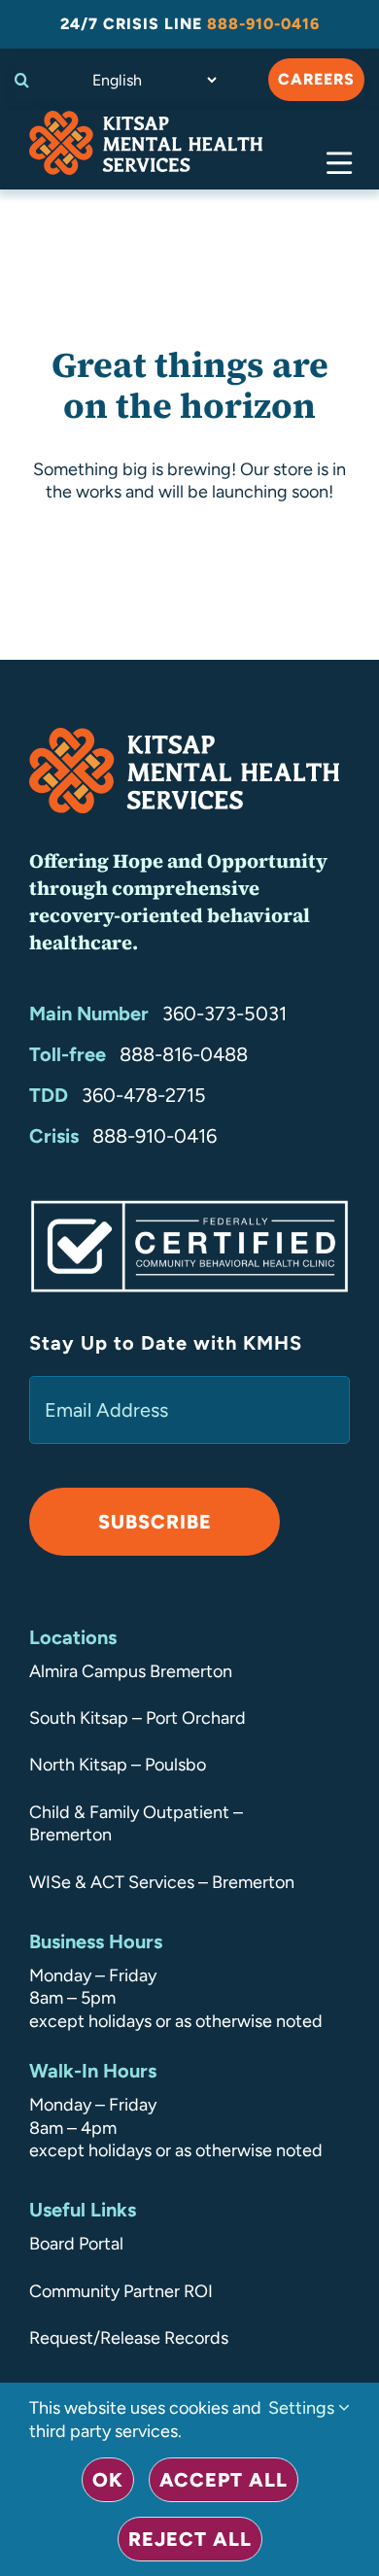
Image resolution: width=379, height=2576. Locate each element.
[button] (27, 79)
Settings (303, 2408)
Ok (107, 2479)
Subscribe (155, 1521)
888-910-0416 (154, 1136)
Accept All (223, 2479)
---
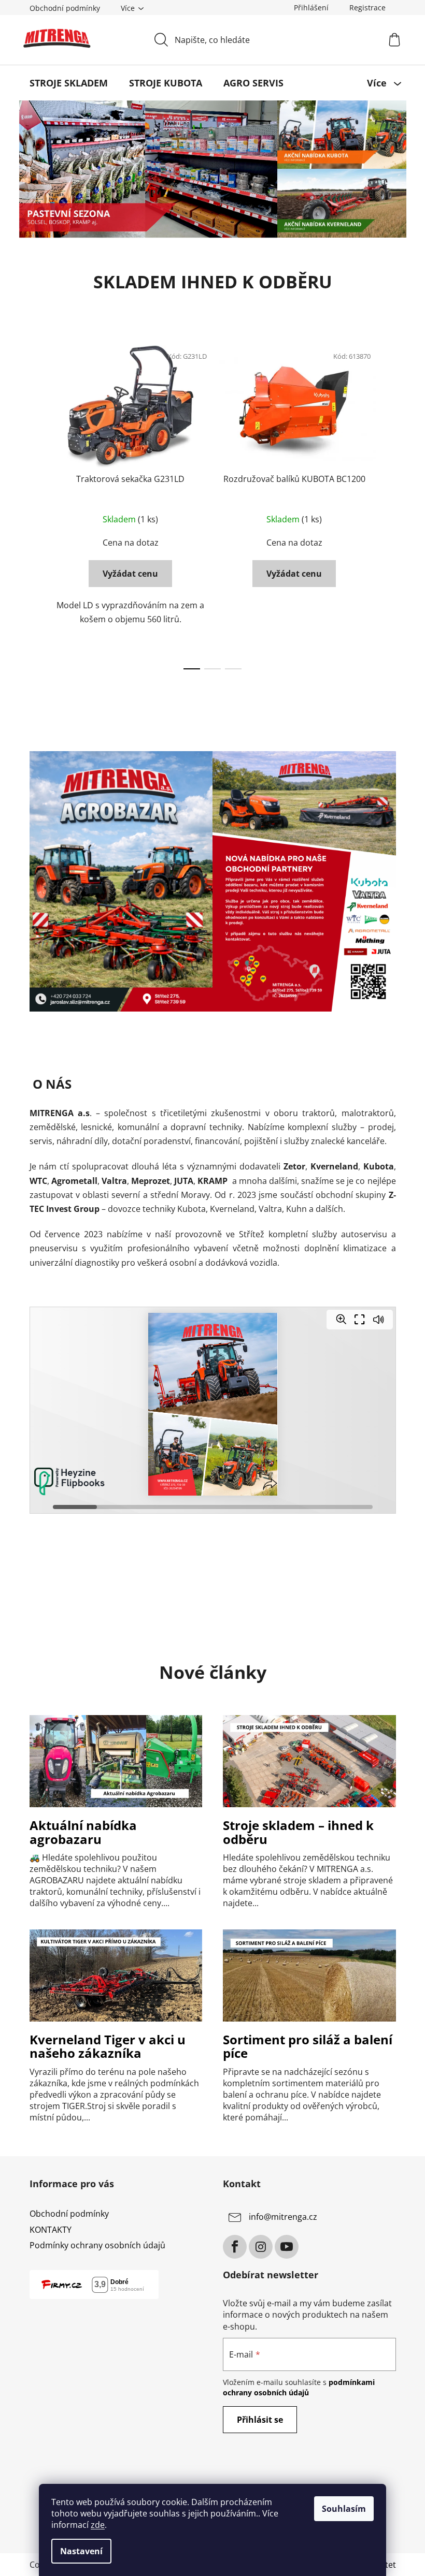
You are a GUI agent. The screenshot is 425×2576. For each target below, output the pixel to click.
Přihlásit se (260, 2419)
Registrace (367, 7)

▶ [TASK TO CARRY OUT] Where a line of the records contains the word "each", copy that line.

▶ [EXERCISE ANSWER]
Image resolution: width=379, height=2576. Locate each element.
You are a GUI agent. The screenshot is 425×2576. For each target below, output the pixel to click.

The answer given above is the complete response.